Task instructions = Rewrite the stretch from the start of the material through the line containing "Task: Click on the Ricky" as a numbered list, omitting any blank lines.

Material for the task =
=======

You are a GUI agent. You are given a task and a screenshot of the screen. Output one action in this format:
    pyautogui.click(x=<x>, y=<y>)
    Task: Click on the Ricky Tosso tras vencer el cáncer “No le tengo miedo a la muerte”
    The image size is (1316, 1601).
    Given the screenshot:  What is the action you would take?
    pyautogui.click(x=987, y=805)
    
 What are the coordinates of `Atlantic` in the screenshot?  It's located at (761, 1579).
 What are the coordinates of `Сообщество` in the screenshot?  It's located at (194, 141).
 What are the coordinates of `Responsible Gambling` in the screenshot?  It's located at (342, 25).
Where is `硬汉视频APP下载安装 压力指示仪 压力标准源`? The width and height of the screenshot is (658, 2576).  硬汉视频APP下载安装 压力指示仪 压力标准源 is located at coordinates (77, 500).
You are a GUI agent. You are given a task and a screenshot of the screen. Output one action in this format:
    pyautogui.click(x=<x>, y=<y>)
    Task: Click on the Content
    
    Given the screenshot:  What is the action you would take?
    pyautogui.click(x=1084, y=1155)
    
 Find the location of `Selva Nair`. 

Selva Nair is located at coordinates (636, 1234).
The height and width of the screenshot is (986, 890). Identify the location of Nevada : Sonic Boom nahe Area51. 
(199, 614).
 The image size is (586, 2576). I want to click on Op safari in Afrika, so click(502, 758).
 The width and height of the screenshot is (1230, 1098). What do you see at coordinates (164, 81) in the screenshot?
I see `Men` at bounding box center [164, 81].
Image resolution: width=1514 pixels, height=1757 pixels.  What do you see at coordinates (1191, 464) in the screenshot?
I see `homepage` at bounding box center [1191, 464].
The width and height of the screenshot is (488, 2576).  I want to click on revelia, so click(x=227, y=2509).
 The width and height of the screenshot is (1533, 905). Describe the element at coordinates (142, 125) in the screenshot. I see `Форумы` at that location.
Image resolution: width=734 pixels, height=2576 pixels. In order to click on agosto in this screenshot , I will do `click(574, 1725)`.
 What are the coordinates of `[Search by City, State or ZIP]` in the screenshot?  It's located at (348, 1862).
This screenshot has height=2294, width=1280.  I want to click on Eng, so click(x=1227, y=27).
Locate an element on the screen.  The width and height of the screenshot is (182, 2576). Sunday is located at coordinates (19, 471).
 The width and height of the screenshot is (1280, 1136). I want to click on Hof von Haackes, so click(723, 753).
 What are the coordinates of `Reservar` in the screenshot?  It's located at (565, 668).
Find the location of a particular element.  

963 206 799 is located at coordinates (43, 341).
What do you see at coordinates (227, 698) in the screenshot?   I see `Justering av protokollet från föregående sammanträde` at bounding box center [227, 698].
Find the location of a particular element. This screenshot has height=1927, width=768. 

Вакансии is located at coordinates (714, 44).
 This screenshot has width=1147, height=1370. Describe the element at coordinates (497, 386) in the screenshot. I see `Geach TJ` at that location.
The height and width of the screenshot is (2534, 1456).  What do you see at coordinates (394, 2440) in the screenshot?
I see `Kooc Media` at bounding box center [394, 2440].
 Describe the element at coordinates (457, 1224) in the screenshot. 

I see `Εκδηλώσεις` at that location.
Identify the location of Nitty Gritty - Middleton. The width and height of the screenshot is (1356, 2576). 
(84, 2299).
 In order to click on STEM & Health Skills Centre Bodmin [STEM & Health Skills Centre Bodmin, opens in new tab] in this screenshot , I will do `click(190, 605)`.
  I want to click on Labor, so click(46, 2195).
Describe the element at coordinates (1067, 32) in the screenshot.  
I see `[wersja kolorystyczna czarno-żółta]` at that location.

=======

Answer for this exercise =
1. You are a GUI agent. You are given a task and a screenshot of the screen. Output one action in this format:
2.     pyautogui.click(x=<x>, y=<y>)
3.     Task: Click on the Ricky Tosso tras vencer el cáncer “No le tengo miedo a la muerte”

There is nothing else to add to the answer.